Dreams of antimatter space propulsion are closer to reality than most rocket scientists could ever imagine, says former Fermilab physicist Gerald Jackson. In fact, if money were no object, he says an antimatter-driven spacecraft prototype could be tested within a decade. To that end, next month, Jackson and his Chicago-based Hbar Technologies firm are launching a $200,000 Kickstarter campaign to crowdfund the next phase of its antimatter propulsion research.
With propulsion velocities of some 40% of the speed of light, such technology could eventually cut travel times to the nearby Alpha Centauri star system to less than a decade. And more immediately, it would allow NASA to send a New Horizons-type probe to our outer solar system in a year or less.
If you send a probe into interstellar space, you don’t want the propulsion system to weigh a million times more than the payload itself, Jackson, President of Hbar Technologies, told me.
“So, my Hbar partner, physicist Steven Howe, and I came up with a very light propulsion system whose mass was comparative to the payload — an antimatter sail,” said Jackson. “Funding dried up, so next month we’re going to try and restart this work.”

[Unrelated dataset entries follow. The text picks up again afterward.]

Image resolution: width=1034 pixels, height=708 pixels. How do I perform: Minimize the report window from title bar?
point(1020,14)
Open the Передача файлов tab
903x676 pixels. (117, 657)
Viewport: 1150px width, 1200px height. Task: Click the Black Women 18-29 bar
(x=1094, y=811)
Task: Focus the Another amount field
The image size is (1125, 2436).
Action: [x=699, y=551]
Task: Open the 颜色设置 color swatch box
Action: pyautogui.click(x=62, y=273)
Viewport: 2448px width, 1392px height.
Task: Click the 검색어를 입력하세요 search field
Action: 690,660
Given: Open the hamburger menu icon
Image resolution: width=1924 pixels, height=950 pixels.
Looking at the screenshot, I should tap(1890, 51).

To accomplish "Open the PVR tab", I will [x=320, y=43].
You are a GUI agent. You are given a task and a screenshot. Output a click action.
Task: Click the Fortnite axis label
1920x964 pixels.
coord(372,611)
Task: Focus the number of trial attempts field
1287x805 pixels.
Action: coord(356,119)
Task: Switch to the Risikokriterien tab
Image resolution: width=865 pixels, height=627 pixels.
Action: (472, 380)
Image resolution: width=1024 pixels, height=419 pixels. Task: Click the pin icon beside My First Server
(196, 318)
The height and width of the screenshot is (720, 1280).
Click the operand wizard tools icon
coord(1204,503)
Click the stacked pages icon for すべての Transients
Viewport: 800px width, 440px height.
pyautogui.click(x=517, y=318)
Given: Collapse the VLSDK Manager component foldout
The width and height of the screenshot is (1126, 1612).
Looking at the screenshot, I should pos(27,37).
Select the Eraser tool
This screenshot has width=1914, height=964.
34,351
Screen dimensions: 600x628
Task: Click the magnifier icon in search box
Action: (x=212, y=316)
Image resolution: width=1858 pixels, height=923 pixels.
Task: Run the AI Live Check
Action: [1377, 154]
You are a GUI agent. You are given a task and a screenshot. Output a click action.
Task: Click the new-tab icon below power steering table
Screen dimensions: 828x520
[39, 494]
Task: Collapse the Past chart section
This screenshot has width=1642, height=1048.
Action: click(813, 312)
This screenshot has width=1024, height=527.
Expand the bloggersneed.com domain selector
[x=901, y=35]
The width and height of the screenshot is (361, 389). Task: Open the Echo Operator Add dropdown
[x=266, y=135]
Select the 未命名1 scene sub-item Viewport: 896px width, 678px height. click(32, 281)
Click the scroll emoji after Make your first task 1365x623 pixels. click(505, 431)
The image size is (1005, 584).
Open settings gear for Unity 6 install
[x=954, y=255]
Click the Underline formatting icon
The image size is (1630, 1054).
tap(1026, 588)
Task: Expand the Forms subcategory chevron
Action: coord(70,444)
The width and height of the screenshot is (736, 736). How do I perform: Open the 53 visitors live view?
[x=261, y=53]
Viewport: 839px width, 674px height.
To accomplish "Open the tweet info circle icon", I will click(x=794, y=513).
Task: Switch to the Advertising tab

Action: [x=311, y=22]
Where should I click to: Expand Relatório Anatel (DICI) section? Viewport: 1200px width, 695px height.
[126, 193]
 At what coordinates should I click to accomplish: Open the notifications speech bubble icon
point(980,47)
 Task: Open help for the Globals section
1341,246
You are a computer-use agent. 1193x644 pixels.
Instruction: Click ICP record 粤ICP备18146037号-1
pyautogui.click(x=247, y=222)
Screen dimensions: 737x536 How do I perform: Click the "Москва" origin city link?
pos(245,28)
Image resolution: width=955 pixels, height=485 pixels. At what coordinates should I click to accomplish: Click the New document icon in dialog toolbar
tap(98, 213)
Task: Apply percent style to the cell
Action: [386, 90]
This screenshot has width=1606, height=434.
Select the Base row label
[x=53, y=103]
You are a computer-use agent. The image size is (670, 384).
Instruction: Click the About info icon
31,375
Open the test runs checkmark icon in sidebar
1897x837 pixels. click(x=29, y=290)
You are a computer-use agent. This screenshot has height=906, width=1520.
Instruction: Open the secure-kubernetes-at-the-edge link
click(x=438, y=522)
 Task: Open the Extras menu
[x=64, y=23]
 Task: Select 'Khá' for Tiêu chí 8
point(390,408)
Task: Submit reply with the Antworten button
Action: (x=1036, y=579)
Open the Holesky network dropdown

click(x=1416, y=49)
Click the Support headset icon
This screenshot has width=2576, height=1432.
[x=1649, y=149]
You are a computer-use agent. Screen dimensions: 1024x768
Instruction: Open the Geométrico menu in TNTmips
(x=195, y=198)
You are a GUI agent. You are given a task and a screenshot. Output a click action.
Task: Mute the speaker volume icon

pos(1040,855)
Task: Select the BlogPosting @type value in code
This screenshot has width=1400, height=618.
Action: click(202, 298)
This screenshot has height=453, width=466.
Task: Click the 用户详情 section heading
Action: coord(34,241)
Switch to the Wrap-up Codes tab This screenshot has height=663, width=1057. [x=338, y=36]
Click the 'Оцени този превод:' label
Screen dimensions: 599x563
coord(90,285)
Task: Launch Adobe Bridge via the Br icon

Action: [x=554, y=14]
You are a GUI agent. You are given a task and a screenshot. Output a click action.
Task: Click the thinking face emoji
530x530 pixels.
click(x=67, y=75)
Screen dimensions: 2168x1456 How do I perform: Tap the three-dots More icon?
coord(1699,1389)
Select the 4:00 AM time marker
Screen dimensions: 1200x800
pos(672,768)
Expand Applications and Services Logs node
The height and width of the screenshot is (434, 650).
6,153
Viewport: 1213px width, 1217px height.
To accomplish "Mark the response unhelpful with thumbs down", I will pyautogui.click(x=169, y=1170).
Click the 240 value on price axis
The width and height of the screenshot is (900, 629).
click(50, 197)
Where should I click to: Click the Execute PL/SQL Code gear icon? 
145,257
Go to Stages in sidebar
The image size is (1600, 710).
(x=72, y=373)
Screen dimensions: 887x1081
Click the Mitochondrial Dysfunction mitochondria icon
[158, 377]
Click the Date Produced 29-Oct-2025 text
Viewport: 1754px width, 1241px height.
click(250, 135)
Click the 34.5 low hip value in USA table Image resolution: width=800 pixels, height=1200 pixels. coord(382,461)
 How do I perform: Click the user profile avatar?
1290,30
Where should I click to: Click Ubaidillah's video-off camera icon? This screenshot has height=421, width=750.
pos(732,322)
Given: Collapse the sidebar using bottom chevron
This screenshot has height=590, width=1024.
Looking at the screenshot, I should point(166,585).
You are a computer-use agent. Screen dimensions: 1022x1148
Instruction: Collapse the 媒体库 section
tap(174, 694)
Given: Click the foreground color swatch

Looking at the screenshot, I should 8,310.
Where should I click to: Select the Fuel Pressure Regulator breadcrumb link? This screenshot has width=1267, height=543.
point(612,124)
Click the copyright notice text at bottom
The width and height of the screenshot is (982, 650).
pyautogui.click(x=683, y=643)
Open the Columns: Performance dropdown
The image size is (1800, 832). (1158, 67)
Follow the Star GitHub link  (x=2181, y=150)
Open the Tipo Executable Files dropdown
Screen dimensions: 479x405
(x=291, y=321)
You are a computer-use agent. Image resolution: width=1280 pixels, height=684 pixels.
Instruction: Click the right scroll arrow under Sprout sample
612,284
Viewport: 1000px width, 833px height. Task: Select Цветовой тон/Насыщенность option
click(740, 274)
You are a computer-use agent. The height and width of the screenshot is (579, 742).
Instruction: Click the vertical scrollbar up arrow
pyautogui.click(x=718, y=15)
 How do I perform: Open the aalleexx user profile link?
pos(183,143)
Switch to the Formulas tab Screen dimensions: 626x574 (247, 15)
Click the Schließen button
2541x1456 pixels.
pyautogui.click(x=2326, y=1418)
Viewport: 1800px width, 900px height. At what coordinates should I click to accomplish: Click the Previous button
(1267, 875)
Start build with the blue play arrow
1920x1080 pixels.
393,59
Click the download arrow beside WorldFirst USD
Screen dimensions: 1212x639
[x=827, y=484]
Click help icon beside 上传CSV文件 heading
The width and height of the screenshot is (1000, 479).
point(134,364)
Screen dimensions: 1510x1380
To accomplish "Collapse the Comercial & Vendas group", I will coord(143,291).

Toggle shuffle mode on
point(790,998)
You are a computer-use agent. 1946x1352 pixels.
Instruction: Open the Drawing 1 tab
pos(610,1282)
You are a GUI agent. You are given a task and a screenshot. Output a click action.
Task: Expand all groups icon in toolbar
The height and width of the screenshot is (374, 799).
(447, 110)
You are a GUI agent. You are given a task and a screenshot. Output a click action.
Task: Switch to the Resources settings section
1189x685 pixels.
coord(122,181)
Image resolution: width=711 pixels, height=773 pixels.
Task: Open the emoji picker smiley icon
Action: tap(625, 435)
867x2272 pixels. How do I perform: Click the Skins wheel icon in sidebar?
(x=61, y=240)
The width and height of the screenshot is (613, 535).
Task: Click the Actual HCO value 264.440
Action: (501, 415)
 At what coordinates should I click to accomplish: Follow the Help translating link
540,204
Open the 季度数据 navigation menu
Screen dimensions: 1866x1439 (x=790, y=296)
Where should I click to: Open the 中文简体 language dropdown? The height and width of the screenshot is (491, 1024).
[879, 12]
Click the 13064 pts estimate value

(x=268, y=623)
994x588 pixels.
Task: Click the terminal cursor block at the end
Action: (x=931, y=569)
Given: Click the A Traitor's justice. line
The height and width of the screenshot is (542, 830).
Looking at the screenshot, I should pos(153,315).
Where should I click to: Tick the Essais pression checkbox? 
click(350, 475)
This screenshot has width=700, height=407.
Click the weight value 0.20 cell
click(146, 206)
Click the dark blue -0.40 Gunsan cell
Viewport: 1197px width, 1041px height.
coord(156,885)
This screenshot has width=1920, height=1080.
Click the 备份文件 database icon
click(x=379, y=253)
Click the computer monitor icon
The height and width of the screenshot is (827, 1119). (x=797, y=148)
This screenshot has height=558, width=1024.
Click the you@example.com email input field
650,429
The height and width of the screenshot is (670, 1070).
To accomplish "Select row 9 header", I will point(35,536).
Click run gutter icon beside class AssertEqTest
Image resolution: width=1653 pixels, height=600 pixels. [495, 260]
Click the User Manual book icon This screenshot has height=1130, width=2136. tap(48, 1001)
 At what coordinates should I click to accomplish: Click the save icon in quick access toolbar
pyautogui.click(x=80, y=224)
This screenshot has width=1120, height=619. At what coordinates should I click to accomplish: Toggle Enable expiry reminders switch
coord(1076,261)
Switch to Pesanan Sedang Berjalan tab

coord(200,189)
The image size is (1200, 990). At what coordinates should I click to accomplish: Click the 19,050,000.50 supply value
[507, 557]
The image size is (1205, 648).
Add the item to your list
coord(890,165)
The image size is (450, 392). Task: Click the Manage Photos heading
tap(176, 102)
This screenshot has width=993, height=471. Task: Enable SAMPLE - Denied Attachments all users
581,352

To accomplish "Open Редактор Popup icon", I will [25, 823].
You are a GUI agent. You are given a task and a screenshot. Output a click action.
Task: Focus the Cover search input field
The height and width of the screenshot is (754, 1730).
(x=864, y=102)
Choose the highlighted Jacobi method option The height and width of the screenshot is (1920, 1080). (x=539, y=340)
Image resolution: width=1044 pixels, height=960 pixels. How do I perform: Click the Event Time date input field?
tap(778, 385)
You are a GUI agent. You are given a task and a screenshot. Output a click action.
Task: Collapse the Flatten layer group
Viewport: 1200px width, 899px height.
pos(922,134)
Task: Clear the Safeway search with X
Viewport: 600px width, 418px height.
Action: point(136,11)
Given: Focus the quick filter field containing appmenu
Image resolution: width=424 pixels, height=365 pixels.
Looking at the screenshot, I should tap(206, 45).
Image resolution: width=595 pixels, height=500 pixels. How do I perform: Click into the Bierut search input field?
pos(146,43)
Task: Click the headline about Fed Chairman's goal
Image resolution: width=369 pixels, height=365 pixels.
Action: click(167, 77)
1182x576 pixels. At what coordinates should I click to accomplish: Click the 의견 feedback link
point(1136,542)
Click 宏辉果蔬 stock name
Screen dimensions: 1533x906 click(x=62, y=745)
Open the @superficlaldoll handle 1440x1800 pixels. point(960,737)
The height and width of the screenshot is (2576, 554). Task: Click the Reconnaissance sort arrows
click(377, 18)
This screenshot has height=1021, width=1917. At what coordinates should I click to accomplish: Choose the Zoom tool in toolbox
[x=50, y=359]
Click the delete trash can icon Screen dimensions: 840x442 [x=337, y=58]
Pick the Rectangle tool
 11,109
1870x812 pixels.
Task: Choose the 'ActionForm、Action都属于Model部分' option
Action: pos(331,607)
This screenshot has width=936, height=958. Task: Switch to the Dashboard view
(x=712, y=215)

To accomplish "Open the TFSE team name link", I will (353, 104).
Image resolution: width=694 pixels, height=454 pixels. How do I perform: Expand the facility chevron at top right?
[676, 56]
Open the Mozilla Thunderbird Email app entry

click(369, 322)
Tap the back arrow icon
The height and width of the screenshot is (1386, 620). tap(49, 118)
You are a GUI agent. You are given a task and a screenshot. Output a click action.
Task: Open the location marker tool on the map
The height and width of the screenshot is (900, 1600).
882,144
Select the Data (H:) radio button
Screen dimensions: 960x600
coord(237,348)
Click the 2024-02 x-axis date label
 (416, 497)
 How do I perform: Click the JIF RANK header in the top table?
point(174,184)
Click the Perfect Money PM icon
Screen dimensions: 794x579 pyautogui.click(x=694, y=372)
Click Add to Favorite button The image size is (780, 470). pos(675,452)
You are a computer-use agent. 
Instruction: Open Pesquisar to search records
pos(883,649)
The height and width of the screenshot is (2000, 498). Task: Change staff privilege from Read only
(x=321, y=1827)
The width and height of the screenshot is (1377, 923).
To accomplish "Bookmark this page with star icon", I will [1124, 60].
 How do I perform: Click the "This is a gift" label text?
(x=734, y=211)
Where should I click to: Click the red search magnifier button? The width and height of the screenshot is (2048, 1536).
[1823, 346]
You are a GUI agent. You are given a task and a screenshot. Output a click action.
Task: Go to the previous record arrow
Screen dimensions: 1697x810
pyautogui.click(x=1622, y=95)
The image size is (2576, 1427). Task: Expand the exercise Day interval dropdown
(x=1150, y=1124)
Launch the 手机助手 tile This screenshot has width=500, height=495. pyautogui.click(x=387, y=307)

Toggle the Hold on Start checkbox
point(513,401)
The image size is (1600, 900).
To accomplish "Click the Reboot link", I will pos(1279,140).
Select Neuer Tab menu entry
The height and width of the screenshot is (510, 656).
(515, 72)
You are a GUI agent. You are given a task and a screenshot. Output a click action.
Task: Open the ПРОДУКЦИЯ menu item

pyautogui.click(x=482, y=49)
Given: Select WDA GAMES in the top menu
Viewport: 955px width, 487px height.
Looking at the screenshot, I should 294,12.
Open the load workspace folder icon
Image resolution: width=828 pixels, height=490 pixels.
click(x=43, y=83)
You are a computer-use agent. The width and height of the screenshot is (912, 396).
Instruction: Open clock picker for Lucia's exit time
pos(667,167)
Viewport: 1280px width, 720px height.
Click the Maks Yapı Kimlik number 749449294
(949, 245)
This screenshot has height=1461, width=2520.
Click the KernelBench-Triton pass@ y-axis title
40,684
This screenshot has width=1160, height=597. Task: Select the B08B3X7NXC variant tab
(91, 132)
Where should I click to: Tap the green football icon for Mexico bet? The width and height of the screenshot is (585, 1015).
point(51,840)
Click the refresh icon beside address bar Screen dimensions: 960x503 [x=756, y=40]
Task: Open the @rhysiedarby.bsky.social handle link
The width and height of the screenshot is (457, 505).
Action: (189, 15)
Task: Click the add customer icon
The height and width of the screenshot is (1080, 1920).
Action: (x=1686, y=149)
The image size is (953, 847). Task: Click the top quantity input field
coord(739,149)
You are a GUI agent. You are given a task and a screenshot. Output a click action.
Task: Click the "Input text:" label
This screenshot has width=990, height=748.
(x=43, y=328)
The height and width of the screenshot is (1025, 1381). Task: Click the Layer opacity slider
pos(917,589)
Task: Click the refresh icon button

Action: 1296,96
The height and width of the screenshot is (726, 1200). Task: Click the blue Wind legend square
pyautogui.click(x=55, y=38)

One main challenge for such rockets would be simply finding a sufficient supply of antimatter fuel. In nature, the center of our own Milky Way galaxy is aglow in the x-ray emission of antimatter annihilation, which is almost certainly associated with a jet of streaming high-energy particles emanating from our galaxy’s central supermassive black hole. On Earth, by contrast, most antimatter has to be generated in particle physics accelerators at laboratories like Fermilab or CERN.
But all total, the now defunct Tevatron accelerator at Fermilab made much less than one gram of antimatter; most of which was held in storage rings for a day or so at most.
Antimatter is just like normal matter, but all the particles have the opposite charge, James Annis, a physicist at Fermilab’s Center for Particle Astrophysics, told me. That means an antimatter electron has the opposite electric charge of a normal matter electron and also the ability to annihilate if it ‘finds’ its own partner particle.
Even so, Annis says normally the idea for anti-matter propulsion has been to take as much of that energy as possible and use it to heat hydrogen to high temperatures which is then blown out the back of a rocket.
“The problem with working with antimatter is that one has to keep it from touching matter, which is surprisingly hard to do,” said Annis. “In ‘Star Trek,’ they have solved the containment [problem] somehow and are able to store lots of antimatter.”
However, Jackson and Howe think that, on paper at least, they have solved the containment issue and hope to use crowdfunding to hone their earlier antimatter designs for a robotic interstellar probe.
“Crowdfunding may be a good way to show interest in the project when it comes time to find bigger investors or governmental support,” said Jackson. “We will then need funding on the order of $100 million to actually build small prototype propulsion and power systems.”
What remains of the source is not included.